The consortium of investors behind LinkNYC won the bid to build the service when the city’s phone box franchise was put out to tender to municipal WiFi companies in 2014.

In June last year, the two leading members of the LinkNYC consortium were acquired by Sidewalk Labs, an "urban innovation" company set up by Google, and Dan Doctoroff, the former chief executive of Bloomberg.

The project is part of a broader effort by Google to reshape the US telecoms market, and comes after the company built a superfast fibre network in several cities, including Kansas and Austin. It has also set up its own mobile phone service, Project Fi.

Qualcomm, the chipmaker, is also a member of LinkNYC, while Vonage, the internet telephone provider, will provide free voice calls to US phone numbers via the network.

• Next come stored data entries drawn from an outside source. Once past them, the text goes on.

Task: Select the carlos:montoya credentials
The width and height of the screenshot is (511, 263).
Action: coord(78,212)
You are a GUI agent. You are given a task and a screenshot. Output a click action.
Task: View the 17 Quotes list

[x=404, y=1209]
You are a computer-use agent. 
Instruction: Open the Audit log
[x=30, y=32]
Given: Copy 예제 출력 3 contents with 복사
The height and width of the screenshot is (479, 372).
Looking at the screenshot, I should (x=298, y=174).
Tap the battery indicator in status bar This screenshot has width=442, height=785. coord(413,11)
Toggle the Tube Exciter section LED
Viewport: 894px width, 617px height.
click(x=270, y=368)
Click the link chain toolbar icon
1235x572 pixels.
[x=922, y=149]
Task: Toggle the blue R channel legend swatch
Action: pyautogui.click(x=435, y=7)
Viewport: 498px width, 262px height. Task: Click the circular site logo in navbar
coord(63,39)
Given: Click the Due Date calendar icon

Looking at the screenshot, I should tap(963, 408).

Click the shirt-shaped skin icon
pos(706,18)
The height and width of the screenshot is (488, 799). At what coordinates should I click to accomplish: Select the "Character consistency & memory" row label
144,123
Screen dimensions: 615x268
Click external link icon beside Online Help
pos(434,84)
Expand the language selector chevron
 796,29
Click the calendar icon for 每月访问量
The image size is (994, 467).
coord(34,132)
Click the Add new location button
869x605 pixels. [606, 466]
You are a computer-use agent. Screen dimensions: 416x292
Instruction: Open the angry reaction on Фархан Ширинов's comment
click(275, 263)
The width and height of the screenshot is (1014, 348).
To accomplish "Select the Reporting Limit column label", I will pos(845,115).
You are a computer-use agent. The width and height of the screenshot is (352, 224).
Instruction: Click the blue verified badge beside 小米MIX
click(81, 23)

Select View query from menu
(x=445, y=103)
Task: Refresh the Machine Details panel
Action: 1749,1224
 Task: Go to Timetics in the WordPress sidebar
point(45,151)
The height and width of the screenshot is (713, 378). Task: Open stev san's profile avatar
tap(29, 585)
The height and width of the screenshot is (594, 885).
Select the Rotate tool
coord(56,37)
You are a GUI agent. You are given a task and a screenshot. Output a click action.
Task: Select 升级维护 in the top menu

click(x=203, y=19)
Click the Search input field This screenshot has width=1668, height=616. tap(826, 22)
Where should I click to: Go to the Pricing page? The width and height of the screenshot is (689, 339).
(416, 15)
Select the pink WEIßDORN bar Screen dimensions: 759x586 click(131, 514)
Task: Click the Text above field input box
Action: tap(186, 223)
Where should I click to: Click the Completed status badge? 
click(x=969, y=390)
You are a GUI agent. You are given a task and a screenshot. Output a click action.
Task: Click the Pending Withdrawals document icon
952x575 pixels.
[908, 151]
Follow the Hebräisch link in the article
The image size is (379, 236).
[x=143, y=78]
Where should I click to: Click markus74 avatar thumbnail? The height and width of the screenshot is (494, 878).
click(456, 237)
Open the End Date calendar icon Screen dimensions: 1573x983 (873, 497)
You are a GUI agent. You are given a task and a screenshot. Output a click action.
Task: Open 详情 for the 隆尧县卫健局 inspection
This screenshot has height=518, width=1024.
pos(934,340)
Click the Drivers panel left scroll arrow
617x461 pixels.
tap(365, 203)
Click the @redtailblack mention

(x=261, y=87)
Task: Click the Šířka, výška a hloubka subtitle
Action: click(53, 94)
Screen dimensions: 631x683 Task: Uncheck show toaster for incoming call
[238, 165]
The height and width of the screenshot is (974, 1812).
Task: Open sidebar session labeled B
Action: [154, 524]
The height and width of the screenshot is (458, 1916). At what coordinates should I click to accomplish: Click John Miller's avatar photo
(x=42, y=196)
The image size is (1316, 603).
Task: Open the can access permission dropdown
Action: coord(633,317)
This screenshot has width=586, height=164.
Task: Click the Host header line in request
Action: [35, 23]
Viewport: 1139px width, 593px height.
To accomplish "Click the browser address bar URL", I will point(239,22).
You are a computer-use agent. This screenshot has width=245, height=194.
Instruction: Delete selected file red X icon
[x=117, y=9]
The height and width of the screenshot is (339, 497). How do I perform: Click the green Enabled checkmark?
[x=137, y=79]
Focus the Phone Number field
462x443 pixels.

Stanley Shor, a city official, said the project was part of mayor Bill de Blasio's efforts to close the "digital divide" in New York, where about one in four families does not have a broadband connection.

“This will replace the city’s old phone boxes with new structures that offer totally free WiFi, bridging the ‘digital divide’,” Mr Shor said at a briefing on Monday. “People who don’t have internet in their homes will be able to have it all throughout the city.”

LinkNYC investors plan to spend roughly $200m building the network, which they hope to finish within eight years. The consortium has promised to pay New York City $500m or half of its total revenues, whichever is greater, by the end of the 12-year contract.

The plan is to generate that revenue by selling advertisements, which will be displayed on 55-inch digital screens, two of which are mounted on either side of every kiosk.

Although LinkNYC will not share the personal details of users with advertisers, it plans to use anonymised data to sell targeted advertisements to marketers

For instance, a group of basketball fans leaving the Barclays Center in Brooklyn might see an advert for a sportswear brand, whereas those leaving a Barbra Streisand concert at the same venue would see a different advert.

“We’re going to use real-time demographic information to inform the adverts, but we will never sell or share personally identifiable data,” said Colin O’Donnell of the LinkNYC consortium.

The project has the potential to steal business from wireless operators such as Verizon, AT&T and T-Mobile US, as customers may decide to use the free network rather than paying their mobile phone carrier for data.

However, Mr Shor said the city had not been lobbied by companies that wanted to block the service, in contrast to other instances where telecoms groups have tried to thwart the creation of municipal internet networks.

The service is intended for customers who want high-speed internet access through their mobile devices while travelling on New York’s streets. However, some people who live close to a kiosk could access the network from inside their apartments, allowing them to dispense with a paid-for internet connection entirely.